4.4 Op 1 januari 1996 is de Wva in werking getreden.(5) Hoofdstuk VII van de Wva regelt de afdrachtvermindering zeevaart. Deze vormt de voortzetting van de gedurende het jaar 1995 geldende faciliteit voor de zeevaart in de Wet belasting en premiefaciliteit voor de zeevaart 1995 (hierna: WBPZ).(6) De WBPZ heeft de op 1 januari 1990 in werking getreden Wet faciliteit voor de zeevaart vervangen.(7)

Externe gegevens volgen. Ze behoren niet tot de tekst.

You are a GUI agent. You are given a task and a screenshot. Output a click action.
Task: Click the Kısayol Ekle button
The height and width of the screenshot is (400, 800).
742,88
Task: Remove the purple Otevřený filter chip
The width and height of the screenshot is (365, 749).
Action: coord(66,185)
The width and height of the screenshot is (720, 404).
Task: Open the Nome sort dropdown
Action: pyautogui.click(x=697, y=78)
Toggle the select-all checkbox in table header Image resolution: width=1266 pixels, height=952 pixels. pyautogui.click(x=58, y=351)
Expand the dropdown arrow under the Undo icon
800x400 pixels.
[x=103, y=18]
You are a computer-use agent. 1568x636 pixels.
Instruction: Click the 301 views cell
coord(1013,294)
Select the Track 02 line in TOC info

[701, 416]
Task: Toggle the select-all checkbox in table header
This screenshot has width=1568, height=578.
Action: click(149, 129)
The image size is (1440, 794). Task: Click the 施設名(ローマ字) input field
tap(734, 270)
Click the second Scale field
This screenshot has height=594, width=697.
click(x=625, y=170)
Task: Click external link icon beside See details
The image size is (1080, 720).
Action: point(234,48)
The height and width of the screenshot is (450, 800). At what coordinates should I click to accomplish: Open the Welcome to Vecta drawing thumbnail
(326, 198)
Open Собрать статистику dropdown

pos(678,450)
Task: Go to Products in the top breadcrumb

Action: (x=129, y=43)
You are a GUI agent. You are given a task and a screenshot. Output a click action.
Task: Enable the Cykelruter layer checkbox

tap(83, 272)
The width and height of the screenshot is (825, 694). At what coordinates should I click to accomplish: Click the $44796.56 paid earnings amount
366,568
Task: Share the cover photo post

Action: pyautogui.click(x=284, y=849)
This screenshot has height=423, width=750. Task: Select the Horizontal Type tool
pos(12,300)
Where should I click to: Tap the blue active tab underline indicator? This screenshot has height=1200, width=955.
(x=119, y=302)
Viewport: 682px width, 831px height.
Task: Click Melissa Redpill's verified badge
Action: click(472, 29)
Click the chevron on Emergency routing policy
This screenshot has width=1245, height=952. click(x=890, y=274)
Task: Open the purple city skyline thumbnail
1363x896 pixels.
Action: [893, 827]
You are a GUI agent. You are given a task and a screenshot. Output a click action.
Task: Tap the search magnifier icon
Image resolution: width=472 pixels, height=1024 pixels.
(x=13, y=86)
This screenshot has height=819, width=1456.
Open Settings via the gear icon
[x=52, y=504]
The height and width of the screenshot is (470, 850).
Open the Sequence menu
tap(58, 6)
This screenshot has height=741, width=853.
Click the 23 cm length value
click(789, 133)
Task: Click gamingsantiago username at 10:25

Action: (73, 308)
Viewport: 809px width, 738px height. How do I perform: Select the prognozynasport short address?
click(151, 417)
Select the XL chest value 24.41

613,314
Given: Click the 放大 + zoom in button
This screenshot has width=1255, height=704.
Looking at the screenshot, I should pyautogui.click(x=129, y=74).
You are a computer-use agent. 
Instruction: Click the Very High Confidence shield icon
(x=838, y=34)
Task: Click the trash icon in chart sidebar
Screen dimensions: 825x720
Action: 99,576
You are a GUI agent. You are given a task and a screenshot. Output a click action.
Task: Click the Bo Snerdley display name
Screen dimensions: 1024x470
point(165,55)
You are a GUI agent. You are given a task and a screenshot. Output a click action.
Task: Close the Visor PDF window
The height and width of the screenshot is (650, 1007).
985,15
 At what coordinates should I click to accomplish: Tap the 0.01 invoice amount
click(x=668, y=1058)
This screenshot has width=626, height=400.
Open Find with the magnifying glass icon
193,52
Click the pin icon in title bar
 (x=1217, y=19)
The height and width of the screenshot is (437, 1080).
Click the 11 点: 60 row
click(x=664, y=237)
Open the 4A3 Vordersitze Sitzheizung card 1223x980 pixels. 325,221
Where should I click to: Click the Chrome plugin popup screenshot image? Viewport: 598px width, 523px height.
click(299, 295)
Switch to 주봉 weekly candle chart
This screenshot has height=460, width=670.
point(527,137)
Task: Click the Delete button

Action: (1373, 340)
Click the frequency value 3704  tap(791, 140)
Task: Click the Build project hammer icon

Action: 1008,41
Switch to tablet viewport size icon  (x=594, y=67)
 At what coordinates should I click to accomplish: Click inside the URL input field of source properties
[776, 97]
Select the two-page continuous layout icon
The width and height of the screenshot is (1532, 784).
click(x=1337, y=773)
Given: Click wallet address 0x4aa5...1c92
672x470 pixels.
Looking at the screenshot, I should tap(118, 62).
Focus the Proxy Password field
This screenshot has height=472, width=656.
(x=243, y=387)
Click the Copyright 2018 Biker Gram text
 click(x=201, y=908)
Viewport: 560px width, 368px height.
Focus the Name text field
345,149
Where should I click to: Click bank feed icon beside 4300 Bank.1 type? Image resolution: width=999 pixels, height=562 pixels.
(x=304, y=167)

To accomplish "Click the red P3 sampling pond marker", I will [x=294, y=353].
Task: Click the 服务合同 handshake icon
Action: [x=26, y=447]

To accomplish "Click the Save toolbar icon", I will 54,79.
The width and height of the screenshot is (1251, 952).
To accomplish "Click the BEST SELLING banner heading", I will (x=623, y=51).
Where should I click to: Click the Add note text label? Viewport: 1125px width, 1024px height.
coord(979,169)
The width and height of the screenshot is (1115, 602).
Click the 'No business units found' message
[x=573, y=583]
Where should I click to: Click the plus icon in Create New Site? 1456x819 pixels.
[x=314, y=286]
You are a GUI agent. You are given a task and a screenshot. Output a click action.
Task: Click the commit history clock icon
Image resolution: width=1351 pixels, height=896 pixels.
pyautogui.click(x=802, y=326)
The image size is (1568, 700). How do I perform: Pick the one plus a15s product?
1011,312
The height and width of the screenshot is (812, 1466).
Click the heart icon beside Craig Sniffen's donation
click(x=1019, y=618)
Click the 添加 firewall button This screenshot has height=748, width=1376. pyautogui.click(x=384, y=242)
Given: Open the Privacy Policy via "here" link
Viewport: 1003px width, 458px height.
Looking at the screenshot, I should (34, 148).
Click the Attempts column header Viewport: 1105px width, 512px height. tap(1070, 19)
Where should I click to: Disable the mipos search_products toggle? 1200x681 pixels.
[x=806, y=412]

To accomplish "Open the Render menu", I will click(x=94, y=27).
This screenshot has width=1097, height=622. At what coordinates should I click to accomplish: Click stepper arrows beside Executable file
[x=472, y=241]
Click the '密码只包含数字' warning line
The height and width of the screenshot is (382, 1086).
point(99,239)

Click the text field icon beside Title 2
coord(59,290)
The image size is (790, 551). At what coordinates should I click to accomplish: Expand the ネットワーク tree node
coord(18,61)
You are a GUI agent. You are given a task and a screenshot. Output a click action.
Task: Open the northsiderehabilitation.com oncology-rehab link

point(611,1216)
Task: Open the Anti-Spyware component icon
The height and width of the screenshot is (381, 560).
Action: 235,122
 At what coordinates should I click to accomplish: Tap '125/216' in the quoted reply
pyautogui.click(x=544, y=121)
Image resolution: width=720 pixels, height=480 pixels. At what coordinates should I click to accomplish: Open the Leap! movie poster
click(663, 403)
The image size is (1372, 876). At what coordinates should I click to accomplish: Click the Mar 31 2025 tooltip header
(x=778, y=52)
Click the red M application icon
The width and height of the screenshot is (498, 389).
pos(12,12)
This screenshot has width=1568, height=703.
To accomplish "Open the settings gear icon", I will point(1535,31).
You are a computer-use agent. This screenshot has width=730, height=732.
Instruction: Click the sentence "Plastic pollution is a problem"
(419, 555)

4.5 In de op 1 januari 1990 in werking getreden Wet faciliteit voor de zeevaart werd uitdrukkelijk de eis gesteld dat een lichaam was onderworpen aan de vennootschapsbelasting. In artikel 17, lid 3, van de Wet op de loonbelasting 1964 was bepaald:(8)

Ingeval de werknemer als kapitein, scheepsofficier of scheepsgezel van een zeeschip werkzaam is in privaatrechtelijke dienstbetrekking tot een inhoudingsplichtige die het zeescheepvaartbedrijf hier te lande daadwerkelijk uitoefent onder Nederlandse vlag, al dan niet te zamen met een of meer in Nederland wonende natuurlijke personen of in Nederland gevestigde lichamen die ter zake van de uitoefening van dat zeescheepvaartbedrijf aan de vennootschapsbelasting zijn onderworpen en op zijn loon uit tegenwoordige dienstbetrekking de verrekeningsbijdrage zeevaart ingevolge artikel III van de Wet faciliteit voor de zeevaart wordt ingehouden, wordt in afwijking van de vorige leden het jaarlijkse bedrag van de aftrekbare kosten gesteld op de som van:

a. 35% van dat loon, en

b. het bedrag waarmee de aftrekbare kosten - andere dan de in artikel 15, tweede lid, onderdeel a, bedoelde reiskosten - het overeenkomstig het derde lid verhoogde bedrag van het eerste lid, onderdeel a, te boven gaan.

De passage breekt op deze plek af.